Sri Kalyana Venkateswara swamy Temple is an ancient Hindu temple at Srinivasamangapuram in Tirupati. It is located in Tirupati District of Andhra Pradesh, India. The temple is dedicated to Lord Venkateswara, a form of Vishnu and is referred to as Kalyana Venkateswara. The temple is categorised as an Ancient monument of National importance by Archaeological survey of India. It is one of the centrally protected monuments of national importance.

The ancient temple of Sri Kalyana Venkateswara Swamy is located in Srinivasa Mangapuram, about 10 km in the west part of Tirupati city.

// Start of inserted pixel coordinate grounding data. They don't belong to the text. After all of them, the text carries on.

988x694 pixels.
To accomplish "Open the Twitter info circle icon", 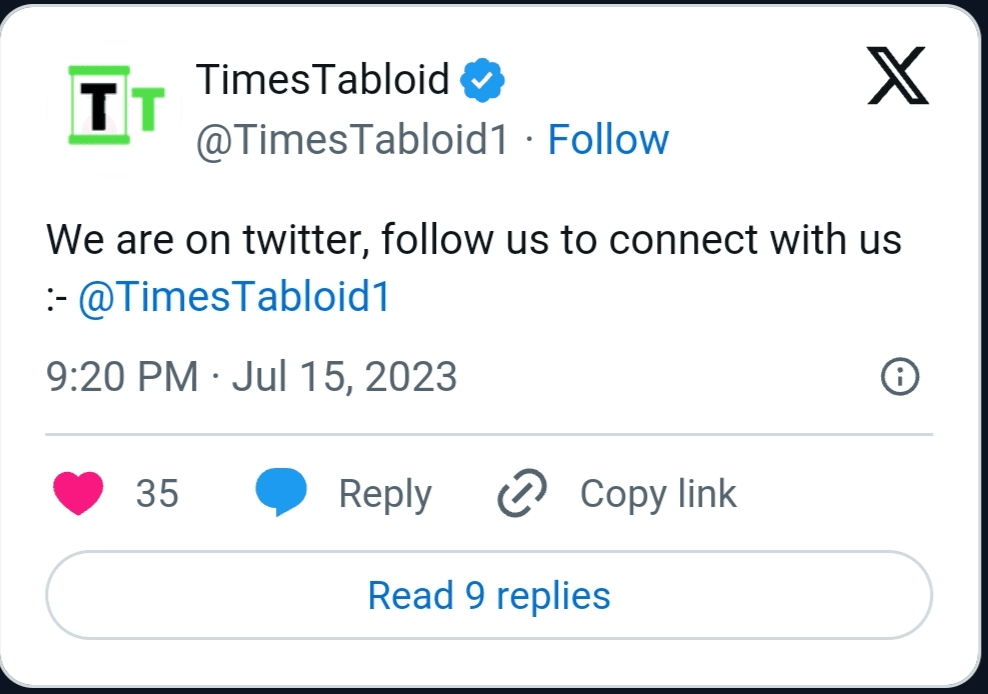I will point(899,377).
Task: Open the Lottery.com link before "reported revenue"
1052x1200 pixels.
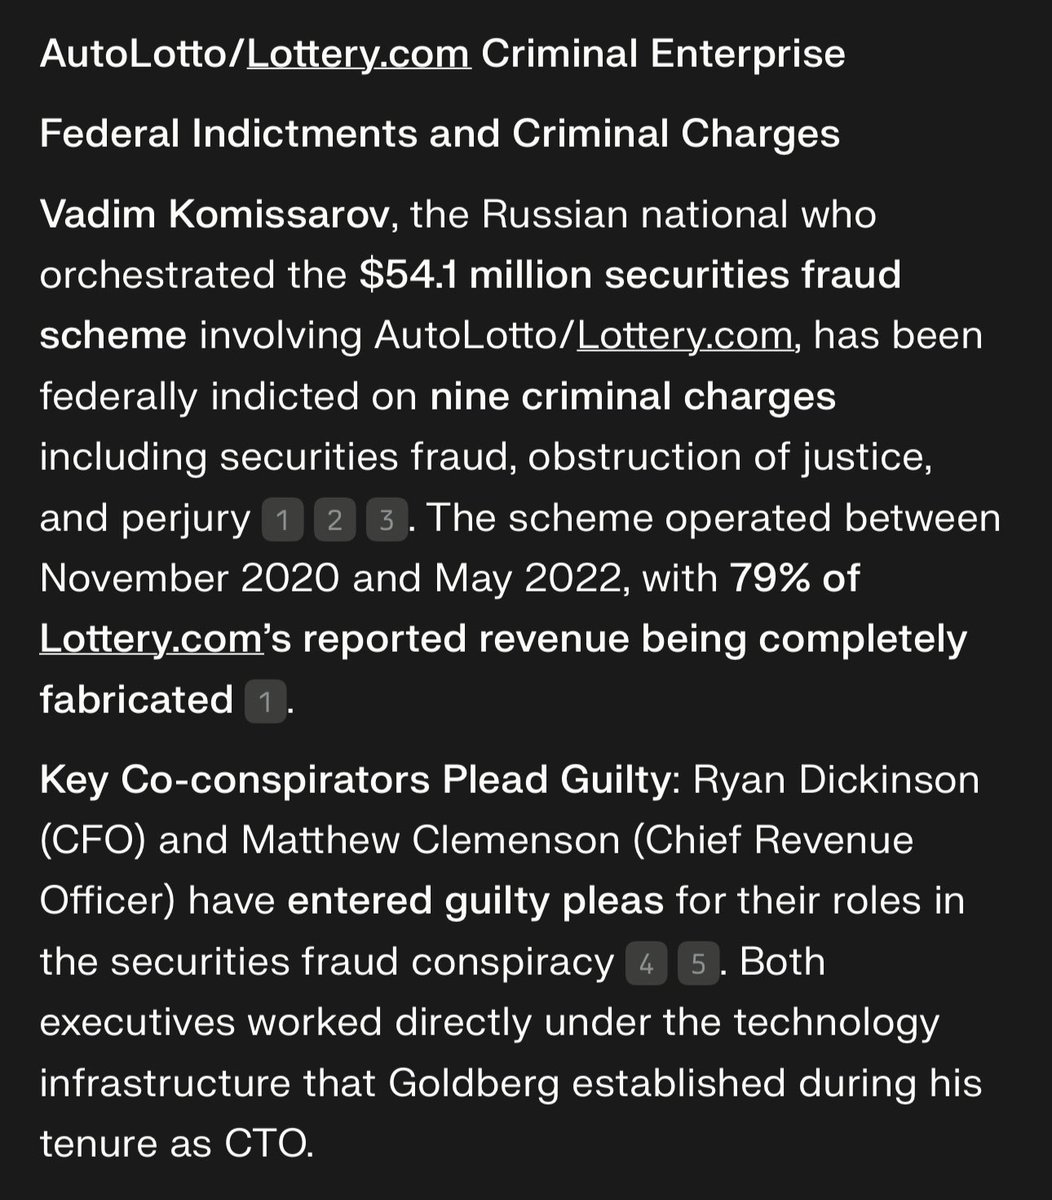Action: tap(150, 639)
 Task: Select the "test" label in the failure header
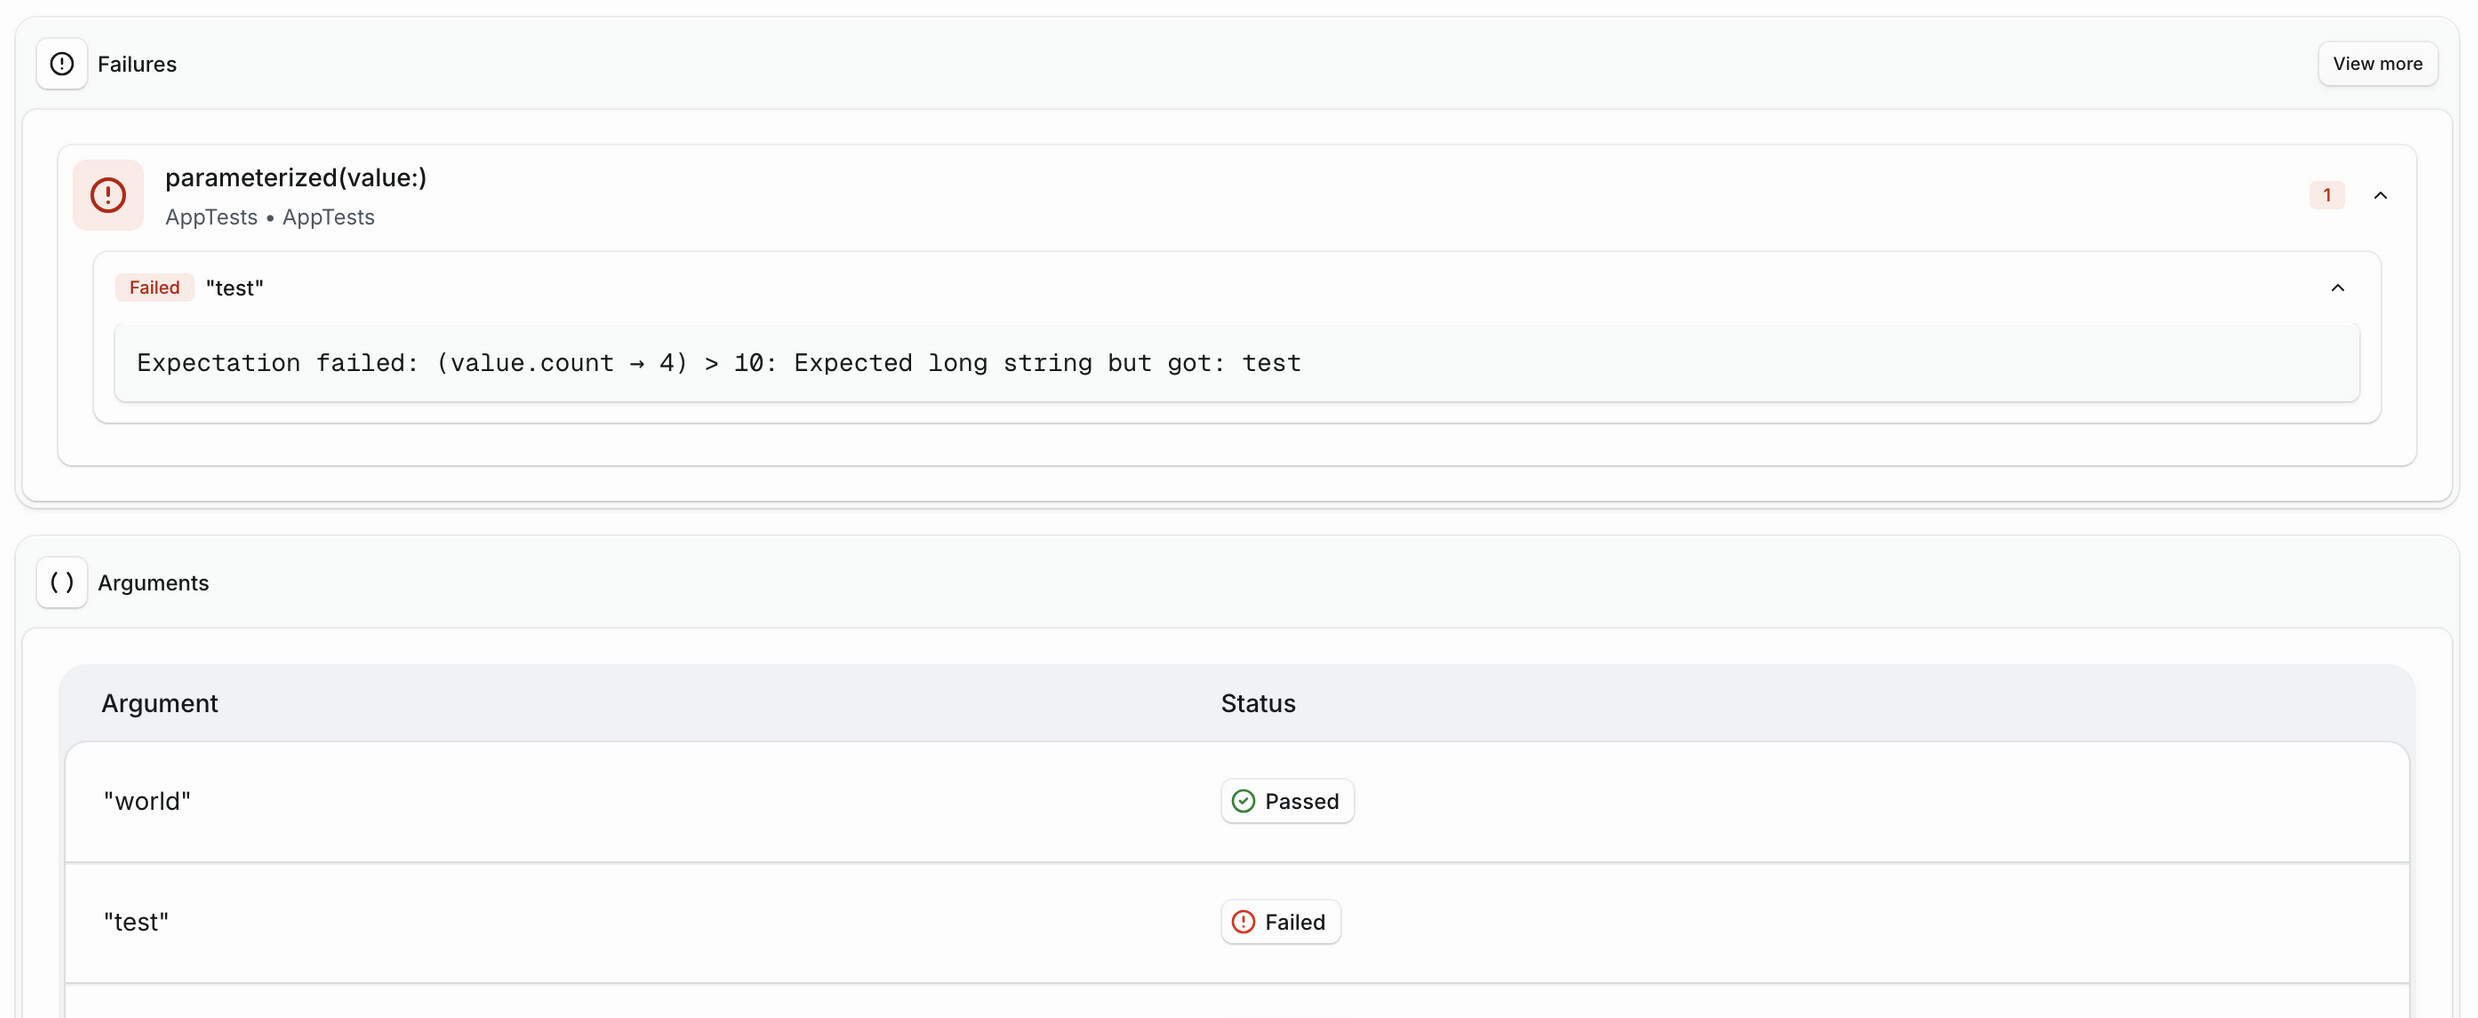click(x=235, y=288)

This ancient temple which is under the control of Archaeological Survey of India (ASI) is maintained by Tirumala Tirupati Devasthanams since 1967 and utsavams and rituals in this temple are being performed since 1981.

Today, Sri Kalyana Venkateswara Swamy temple is considered sacred, next to Tirumala temple. Those who are unable to make it to Tirumala can have darshan of Lord Sri Kalyana Venkateswara Swamy to fulfill their wish. As the name indicates, this temple carries significance for newlywed couples. Newlyweds offer prayers first in this temple as this is the place where Lord Sri Kalyana Venkateswara Swamy with Goddess Padmavathi Devi stayed for six months, just after their wedding.

Administration 

The temple was under the control of Archaeological Survey of India (ASI) from 1967 to 1981. In 1981 the temple was handed over to Tirumala Tirupati Devasthanams. At present the temple is being administered by Tirumala Tirupati Devasthanams(TTD).

Deities in the temple 

The presiding deity of the temple is Venkateswara who is referred to as Kalyana Venkateswara. The deity will be facing west and is in standing posture with four hands with left two hands one in varada mudra and one holding Chakra and right two hands one in kati mudra and the other holding Shankha.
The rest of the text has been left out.